#### Stored items from a collection:
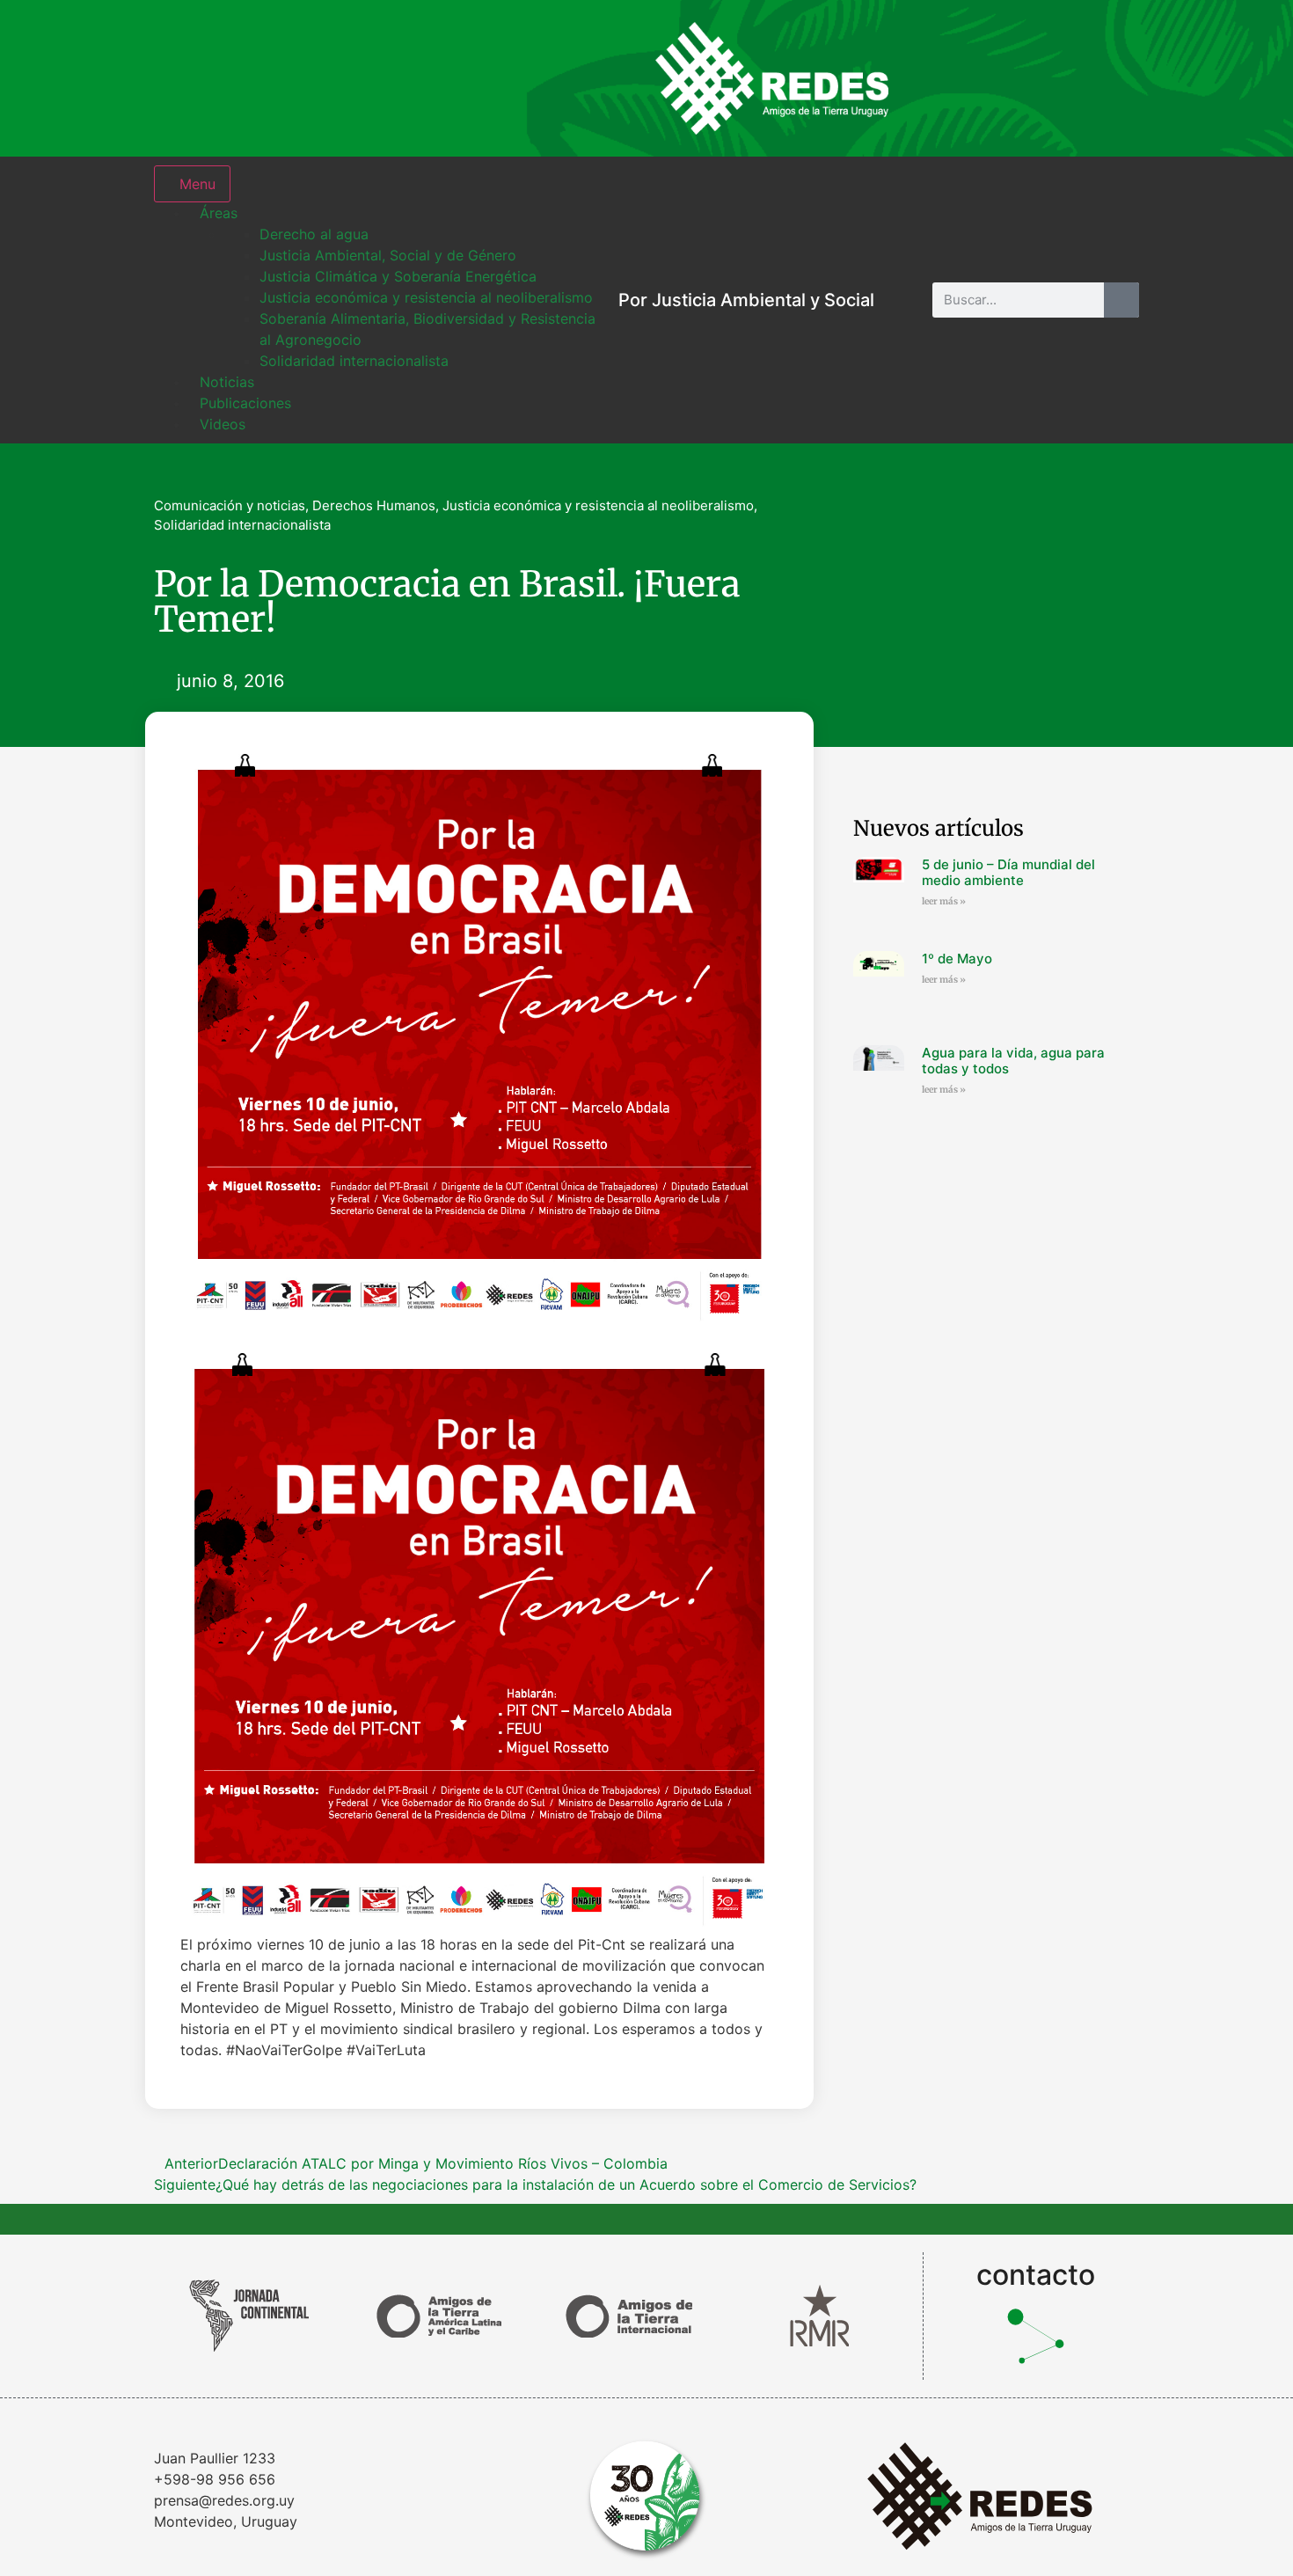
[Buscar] (1121, 300)
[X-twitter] (1055, 78)
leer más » (944, 901)
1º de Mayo (957, 958)
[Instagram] (941, 78)
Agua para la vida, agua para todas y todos (1013, 1060)
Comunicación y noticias (229, 505)
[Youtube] (1112, 78)
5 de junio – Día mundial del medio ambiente (1008, 872)
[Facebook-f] (998, 78)
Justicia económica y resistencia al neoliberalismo (598, 505)
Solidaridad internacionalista (242, 524)
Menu (197, 184)
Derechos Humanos (373, 505)
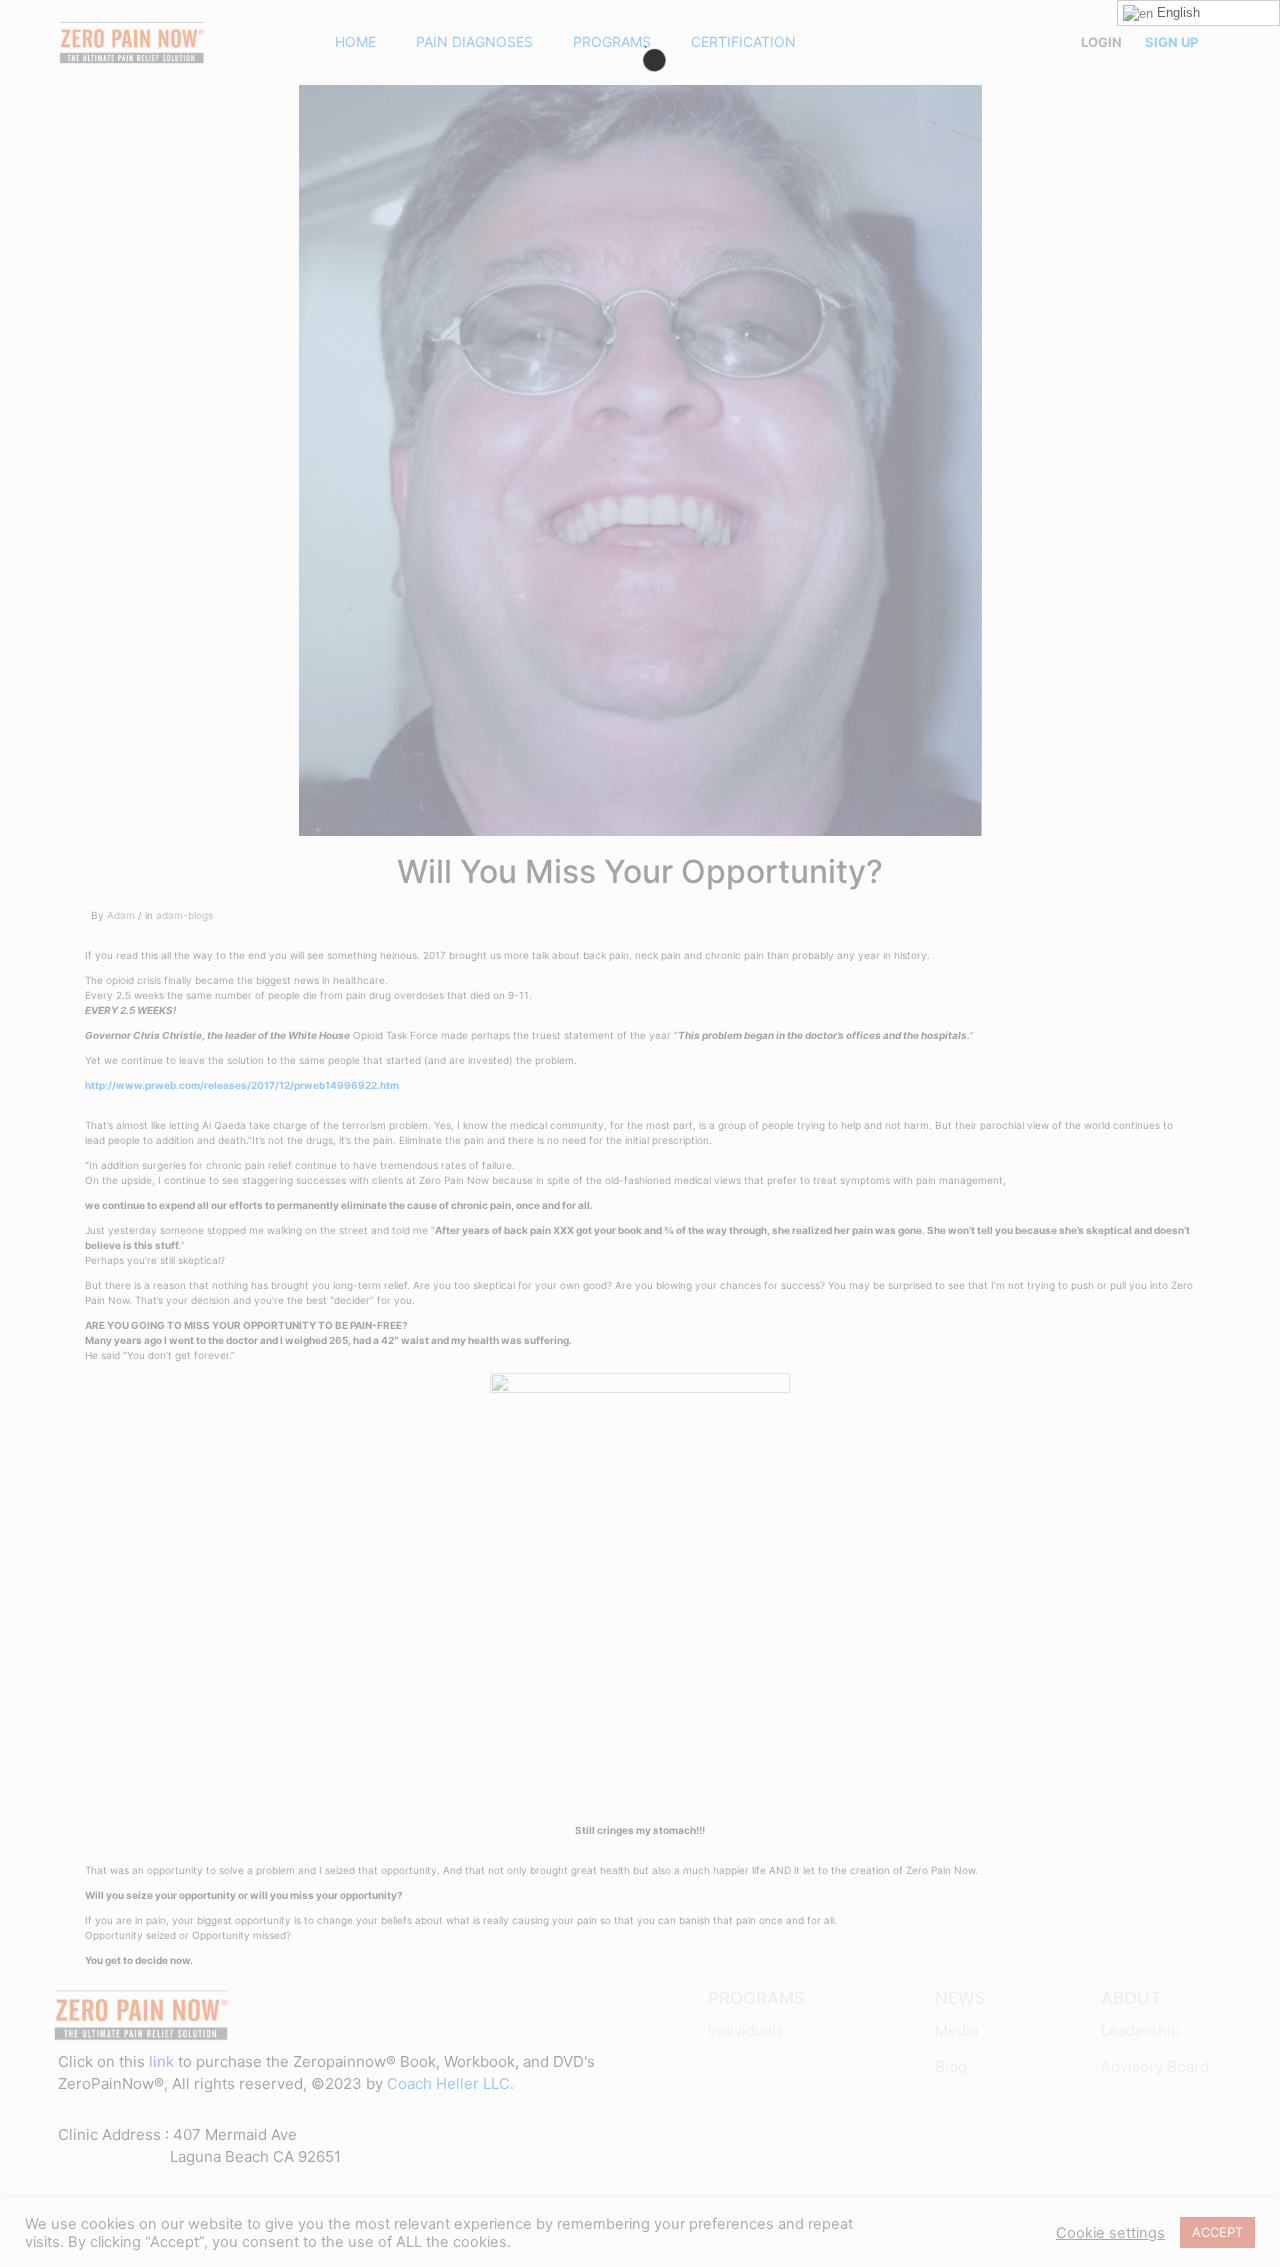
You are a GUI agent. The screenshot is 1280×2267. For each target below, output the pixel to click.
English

#### Aim of the exercise:
The reply should hold the lines from the top of the records through the line containing "Justicia económica y", reproduced exactly, and no pictures.

#### Result below:
[Buscar] (1121, 300)
[X-twitter] (1055, 78)
leer más » (944, 901)
1º de Mayo (957, 958)
[Instagram] (941, 78)
Agua para la vida, agua para todas y todos (1013, 1060)
Comunicación y noticias (229, 505)
[Youtube] (1112, 78)
5 de junio – Día mundial del medio ambiente (1008, 872)
[Facebook-f] (998, 78)
Justicia económica y resistencia al neoliberalismo (598, 505)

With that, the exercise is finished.